Police Captain Obenaus said that the police had received information of the excesses only at nine o’clock in the evening. Two large motor lorries full of police had been dispatched immediately to the scene of the disturbances, but the worst of the trouble was already over by the time they arrived. They had established, however, that even then there were 1,200 demonstrators participating in the excesses, and a large number of wounded had immediately reported to them, asking for protection.

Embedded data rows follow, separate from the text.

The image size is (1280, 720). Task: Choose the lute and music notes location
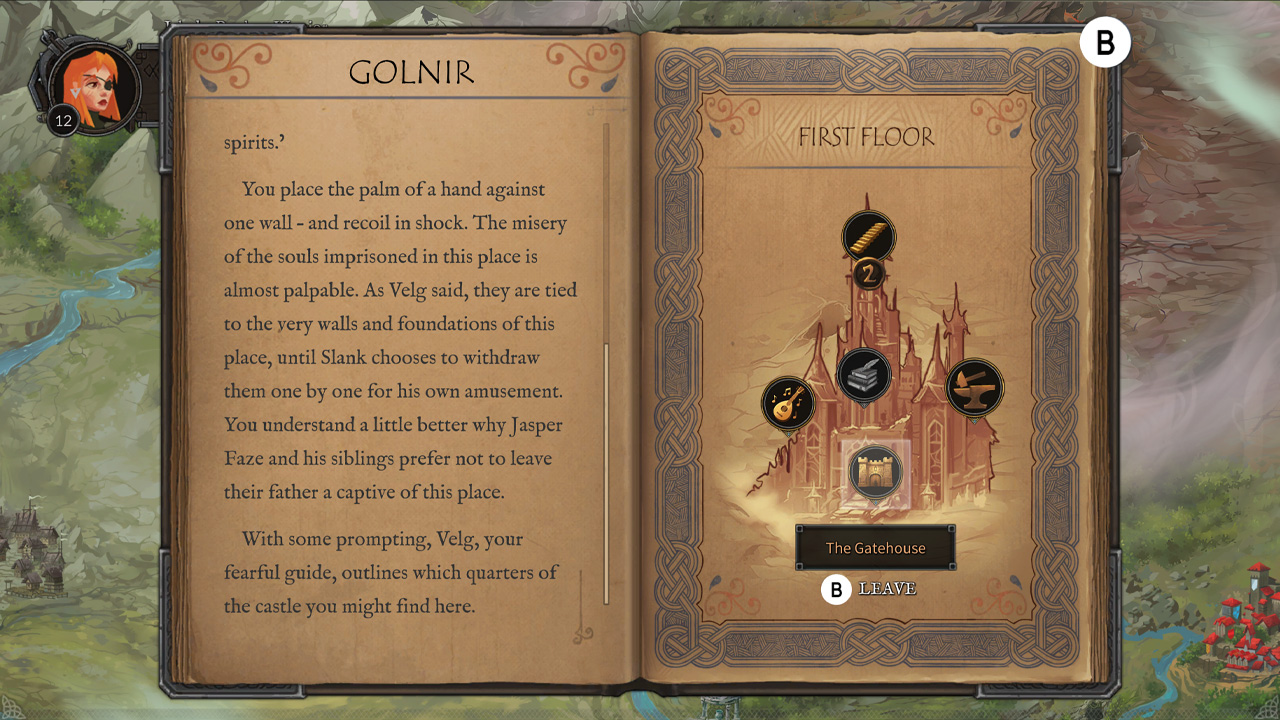click(788, 403)
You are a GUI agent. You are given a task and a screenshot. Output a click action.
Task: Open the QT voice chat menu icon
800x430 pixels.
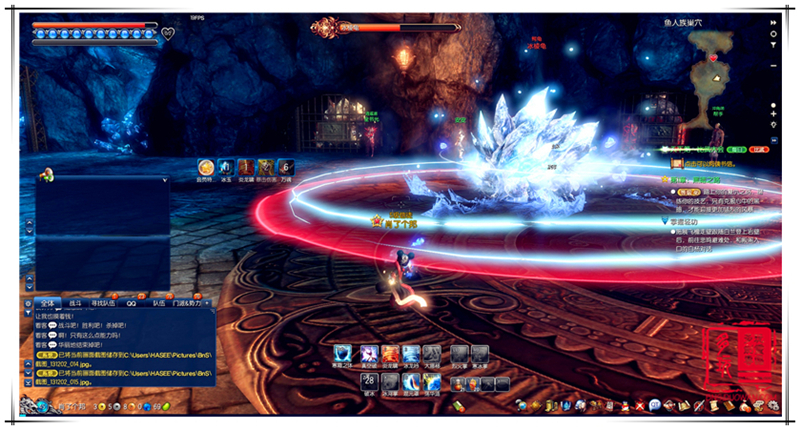(x=654, y=405)
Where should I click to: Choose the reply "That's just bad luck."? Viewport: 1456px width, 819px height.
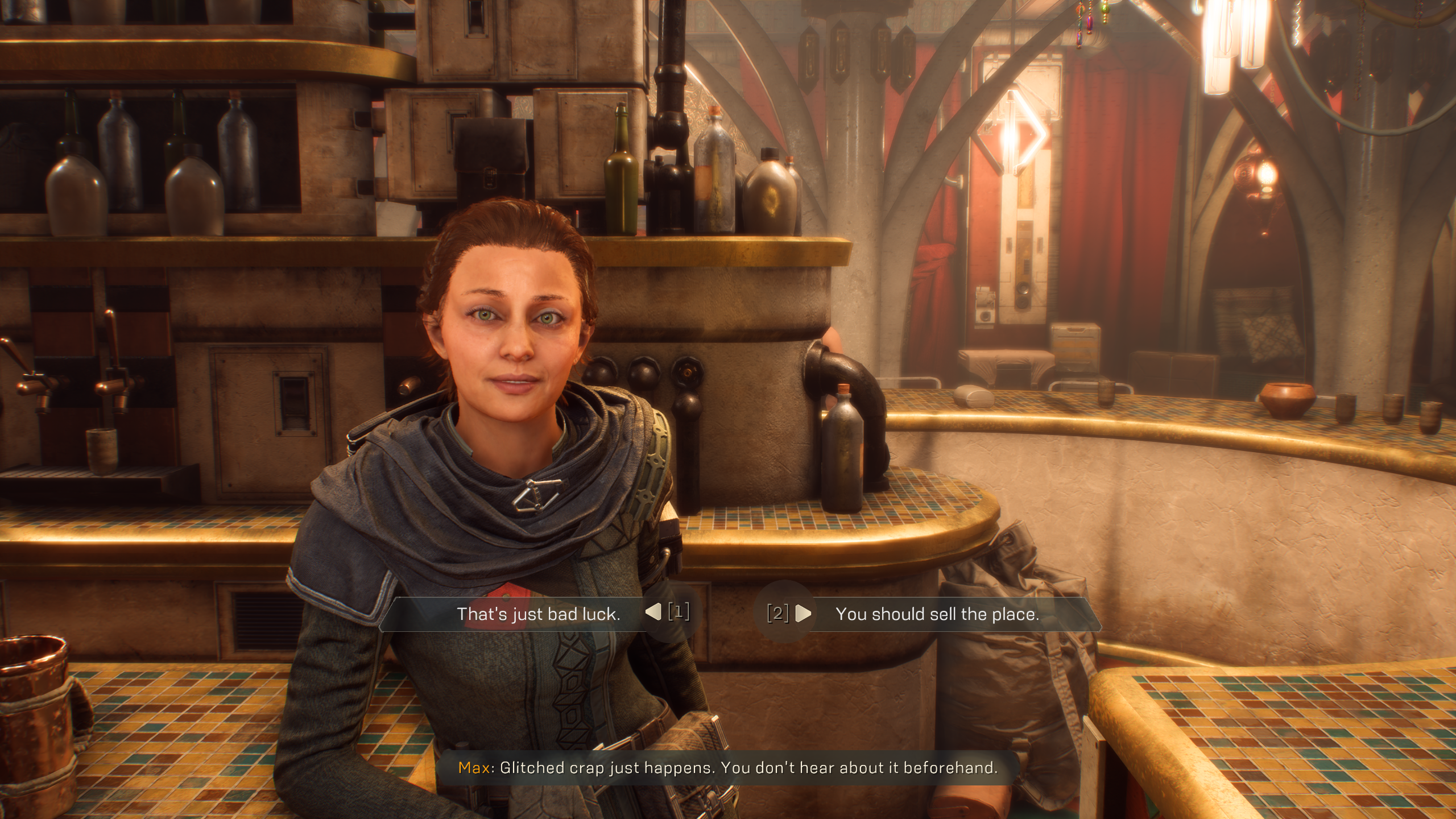538,614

The evidence given by Captain Obenaus and other police witnesses showing that the police were not on the spot while the actual fighting was in progress is of assistance to the contention of the Defence that the police have no real proof against the prisoners that they were participants in the excesses, since no one was caught red-handed, and that the only charges possible against the prisoners are resisting the police when they were ordered to disperse, or being found in possession of arms. Against this, however, is to be set the evidence of the victims, who have identified some of their assailants among the prisoners.

Herr Reimann, whose cafe was broken into by Hitlerists in search of Jews, told the Court that about a hundred demonstrators led by a recognised commander who was issuing orders, took possession of the garden of his cafe, and after hurling the marble tables and the chairs through the plate-glass windows, broke into the cafe and attacked his customers. It was on a definite signal, he said, that they had finally disappeared in a body, clearly acting under orders.